There also still remains an enormous market for aftermarket adaptors and accessories that can be plugged into the socket. From USB converter outlets, heated coffee mugs, portable grills, vacuums, and a whole variety of other accessories, the auxiliary outlet of your car adds a whole world of possibilities for customizing the interior of your vehicle.
Although superseded in many new cars by dedicated USB ports, given how popular many accessories seem to be for this aging technology, it seems likely that its future will be secured for some time to come.
8. QWERTY keyboards are still hanging in there
Another old tech still in use today is the QWERTY keyboard. First invented in 1873 (the layout design at least), it is still incredibly popular today.
Invented by Christopher Latham Sholes (a newspaper editor and printer from Winsconsin), the keyboard was patented in 1867 and later sold to E. Remmington and Sons in 1873 for use on their typewriters.
Pretty much the standard key configuration for typewriters and computer keyboards in countries that use the Latin alphabet, it is one of the most ubiquitous computer peripherals today.
The QWERTY arrangement was intended to reduce the jamming of typebars as they moved to strike ink on paper. Separating certain letters from each other on the keyboard reduced the amount of jamming and greatly increased typing speeds and efficiency.
In 1932, August Dvorak developed what was intended to be a faster keyboard, putting the vowels and the five most common consonants in the middle row, with the idea that an alternating rhythm would be established between left and right hands. Although the Dvorak keyboard has many adherents and computer keys are not at risk of jamming, it has never overcome the culture of learning to type on a QWERTY.
9. Sails are still around and may see a resurgence
The advent of combustion, electric, and nuclear power is yet to make the sail completely extinct. Despite its considerable inefficiencies in comparison to other ship propulsion systems, this ancient technology has managed to hang in there.
Whether it is their aesthetics, the ability to travel without the use of polluting and costly fuel, or simply the challenge and fun of using sails, it seems our species is not yet quite finished with sails. And indeed, they are one of the oldest pieces of more advanced technology ever invented by humans.
According to some archaeological evidence, they may date back as far as the sixth millennium BC, perhaps even older than that.
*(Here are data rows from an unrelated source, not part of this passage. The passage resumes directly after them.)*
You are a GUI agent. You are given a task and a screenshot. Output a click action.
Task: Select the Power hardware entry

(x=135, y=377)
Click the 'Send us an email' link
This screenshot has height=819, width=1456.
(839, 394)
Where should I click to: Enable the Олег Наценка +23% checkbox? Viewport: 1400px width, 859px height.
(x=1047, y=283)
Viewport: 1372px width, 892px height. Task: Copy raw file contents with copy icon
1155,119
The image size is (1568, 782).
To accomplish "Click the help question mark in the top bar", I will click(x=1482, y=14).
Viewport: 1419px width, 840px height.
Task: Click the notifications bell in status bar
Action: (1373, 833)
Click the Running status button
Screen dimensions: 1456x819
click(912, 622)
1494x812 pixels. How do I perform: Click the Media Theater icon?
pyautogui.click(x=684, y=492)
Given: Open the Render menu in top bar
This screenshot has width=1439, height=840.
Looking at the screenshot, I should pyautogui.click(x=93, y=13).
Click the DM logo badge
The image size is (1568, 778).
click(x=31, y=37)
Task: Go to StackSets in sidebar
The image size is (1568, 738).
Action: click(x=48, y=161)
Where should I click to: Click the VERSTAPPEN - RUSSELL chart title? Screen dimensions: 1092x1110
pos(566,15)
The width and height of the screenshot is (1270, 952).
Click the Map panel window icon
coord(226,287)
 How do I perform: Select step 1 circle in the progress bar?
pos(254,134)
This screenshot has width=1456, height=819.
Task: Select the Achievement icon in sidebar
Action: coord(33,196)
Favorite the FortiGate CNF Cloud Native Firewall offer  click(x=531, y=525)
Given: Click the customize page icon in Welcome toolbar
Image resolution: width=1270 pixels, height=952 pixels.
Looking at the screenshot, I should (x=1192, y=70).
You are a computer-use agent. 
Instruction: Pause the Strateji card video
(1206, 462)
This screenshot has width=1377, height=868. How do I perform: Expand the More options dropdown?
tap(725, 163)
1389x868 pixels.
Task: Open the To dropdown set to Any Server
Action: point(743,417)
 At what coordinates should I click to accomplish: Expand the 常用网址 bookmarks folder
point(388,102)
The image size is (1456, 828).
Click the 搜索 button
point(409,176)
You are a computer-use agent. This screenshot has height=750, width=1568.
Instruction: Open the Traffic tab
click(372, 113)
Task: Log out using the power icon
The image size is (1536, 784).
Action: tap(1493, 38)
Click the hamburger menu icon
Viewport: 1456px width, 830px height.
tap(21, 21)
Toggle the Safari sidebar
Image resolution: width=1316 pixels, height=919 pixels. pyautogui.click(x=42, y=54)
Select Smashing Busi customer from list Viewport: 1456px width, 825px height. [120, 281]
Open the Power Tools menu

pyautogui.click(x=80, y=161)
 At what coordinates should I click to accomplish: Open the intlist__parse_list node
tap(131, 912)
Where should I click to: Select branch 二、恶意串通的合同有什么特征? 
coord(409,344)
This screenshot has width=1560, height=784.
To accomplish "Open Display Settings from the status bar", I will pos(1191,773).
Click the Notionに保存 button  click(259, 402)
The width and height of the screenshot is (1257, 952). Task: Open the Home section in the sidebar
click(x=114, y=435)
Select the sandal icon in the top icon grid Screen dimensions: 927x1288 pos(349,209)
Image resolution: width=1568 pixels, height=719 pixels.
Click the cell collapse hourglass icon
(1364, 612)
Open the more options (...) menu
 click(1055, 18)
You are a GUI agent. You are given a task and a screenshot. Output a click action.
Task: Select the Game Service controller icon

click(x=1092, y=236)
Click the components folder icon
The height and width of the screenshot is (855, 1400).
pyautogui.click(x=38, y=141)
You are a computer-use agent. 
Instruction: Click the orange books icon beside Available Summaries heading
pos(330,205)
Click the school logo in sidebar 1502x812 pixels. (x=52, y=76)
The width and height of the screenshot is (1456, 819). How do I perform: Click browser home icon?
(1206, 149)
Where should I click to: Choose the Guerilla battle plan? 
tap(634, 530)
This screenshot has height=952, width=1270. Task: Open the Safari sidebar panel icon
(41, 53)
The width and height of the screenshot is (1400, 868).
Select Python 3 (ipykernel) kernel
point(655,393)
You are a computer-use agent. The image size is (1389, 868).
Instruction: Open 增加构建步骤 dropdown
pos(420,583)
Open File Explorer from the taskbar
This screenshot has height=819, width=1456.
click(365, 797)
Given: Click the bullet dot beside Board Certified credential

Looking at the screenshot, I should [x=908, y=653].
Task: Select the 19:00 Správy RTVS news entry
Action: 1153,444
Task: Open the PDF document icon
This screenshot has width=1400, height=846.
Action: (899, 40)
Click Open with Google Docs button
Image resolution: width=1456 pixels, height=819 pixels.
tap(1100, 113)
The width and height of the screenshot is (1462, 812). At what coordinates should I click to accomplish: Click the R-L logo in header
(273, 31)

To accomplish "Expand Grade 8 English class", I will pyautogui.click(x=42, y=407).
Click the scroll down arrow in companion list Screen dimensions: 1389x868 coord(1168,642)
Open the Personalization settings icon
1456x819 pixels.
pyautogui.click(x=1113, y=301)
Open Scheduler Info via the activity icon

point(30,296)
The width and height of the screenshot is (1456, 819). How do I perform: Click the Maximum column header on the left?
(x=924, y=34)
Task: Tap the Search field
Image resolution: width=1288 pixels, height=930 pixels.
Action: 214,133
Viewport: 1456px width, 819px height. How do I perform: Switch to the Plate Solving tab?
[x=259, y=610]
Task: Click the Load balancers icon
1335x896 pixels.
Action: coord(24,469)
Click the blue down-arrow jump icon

Since then, they have helped our species carve out a living, thrive, and explore every corner of this planet we call home.
In fact, with concerns over the potential environmental impact of more modern ships, some ship designers are even incorporating them on large cargo ships to cut down or even eliminate engine use.
And that, ancient-tech enthusiasts, is your lot for today. Why don’t you take a look around your house or workplace for equally ancient technologies? Their age might just surprise you.